Nüfus üzerine yapılan bilimsel araştırmalarda öne çıkan isimlerden biri İngiliz nüfus bilimci Thomas Malthus’tur. Malthus, nüfusun geometrik (1, 2, 4, 8, 16, 32…) arttığını; besin maddelerinin ise aritmetik (1, 2, 3, 4, 5, 6…) arttığını, 1789 yılında yayınladığı Nüfus Artışı Hakkında Araştırma adlı çalışmasında dile getirmiştir. Bu araştırmanın bir kısmında, toplu ölümleri artıran vebanın gelişini kolaylaştırmak için Malthus şöyle der:
“Nüfustaki artışın, geçim araçlarının oranındaki olabilecek artışla, en azından yiyecek maddeleri yaşamı destekleyecek en küçük paya bölündükten sonra, sınırlaması gerektiği açık bir gerçektir. Nüfusu bu noktada tutmak için gereken düzeyin ötesinde doğan bütün çocuklar, yetişkinlerin ölüleriyle onlara yer açılmadığı sürece, yok olmaya mahkumdurlar…

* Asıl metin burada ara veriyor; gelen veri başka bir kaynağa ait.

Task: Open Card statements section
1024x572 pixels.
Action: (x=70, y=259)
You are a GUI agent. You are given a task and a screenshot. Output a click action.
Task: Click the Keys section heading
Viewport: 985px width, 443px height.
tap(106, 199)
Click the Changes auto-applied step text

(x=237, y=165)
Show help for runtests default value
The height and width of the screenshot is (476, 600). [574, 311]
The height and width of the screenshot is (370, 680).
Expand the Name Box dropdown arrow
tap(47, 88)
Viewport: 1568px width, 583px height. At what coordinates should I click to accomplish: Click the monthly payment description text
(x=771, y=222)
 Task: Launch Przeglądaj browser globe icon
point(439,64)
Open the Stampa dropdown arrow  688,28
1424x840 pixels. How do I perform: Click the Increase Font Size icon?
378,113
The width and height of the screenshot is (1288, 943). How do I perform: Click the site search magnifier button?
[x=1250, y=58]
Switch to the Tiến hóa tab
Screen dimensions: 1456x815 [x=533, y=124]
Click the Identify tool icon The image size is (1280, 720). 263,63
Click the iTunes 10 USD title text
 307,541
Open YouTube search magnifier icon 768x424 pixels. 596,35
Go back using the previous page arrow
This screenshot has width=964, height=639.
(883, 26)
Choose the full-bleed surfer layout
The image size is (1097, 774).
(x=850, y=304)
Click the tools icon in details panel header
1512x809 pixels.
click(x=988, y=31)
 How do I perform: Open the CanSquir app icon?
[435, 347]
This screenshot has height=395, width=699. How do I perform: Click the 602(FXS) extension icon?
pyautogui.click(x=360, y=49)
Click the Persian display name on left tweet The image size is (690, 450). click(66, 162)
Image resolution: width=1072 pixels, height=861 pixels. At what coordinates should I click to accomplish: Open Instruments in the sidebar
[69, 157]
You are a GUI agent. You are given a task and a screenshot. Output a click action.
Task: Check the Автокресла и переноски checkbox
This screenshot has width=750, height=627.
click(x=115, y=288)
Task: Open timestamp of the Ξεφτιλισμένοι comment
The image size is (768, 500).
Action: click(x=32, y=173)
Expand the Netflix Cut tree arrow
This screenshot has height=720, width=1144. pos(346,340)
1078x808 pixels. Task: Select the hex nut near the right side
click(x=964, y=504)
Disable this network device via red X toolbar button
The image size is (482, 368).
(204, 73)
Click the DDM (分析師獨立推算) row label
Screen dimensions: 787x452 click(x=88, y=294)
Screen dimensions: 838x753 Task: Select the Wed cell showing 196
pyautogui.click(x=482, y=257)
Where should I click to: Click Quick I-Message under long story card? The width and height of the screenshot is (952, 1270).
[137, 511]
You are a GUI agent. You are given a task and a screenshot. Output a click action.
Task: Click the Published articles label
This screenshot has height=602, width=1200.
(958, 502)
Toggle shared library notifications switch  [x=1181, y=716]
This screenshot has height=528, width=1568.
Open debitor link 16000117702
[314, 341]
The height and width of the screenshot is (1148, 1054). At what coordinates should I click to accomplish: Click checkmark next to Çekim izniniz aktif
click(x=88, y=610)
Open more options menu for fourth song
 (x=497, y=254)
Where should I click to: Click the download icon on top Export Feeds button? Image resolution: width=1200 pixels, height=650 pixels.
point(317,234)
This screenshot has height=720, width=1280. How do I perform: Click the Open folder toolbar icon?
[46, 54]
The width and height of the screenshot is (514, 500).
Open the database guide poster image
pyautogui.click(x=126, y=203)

Bu nedenle, tutarlı davranmak adına, doğanın bu ölümlülük üretme faaliyetini aptalca ve boş yere engellemeye çalışmak yerine kolaylaştırmalıyız. Ve kıtlığın iğrenç yüzünü çok sık görünmesinden korkarsak doğayı kullanmaya zorladığımız diğer yok etme yöntemleri için gayretle teşvik etmemiz gerekir. Yoksullara temizlik tavsiye etmek yerine aykırı alışkanlıkları teşvik etmeliyiz. Kentlerimizde sokakları daha dar yapmalı, evleri kalabalıklaştırmalı ve vebanın dönüşüne yol açmalıyız. Kırsal bölgede, köylerimizi durgun suların yanına inşa etmeli ve bütün bataklık ve sağlıksız konumdaki yerleşimleri özellikle teşvik etmeliyiz.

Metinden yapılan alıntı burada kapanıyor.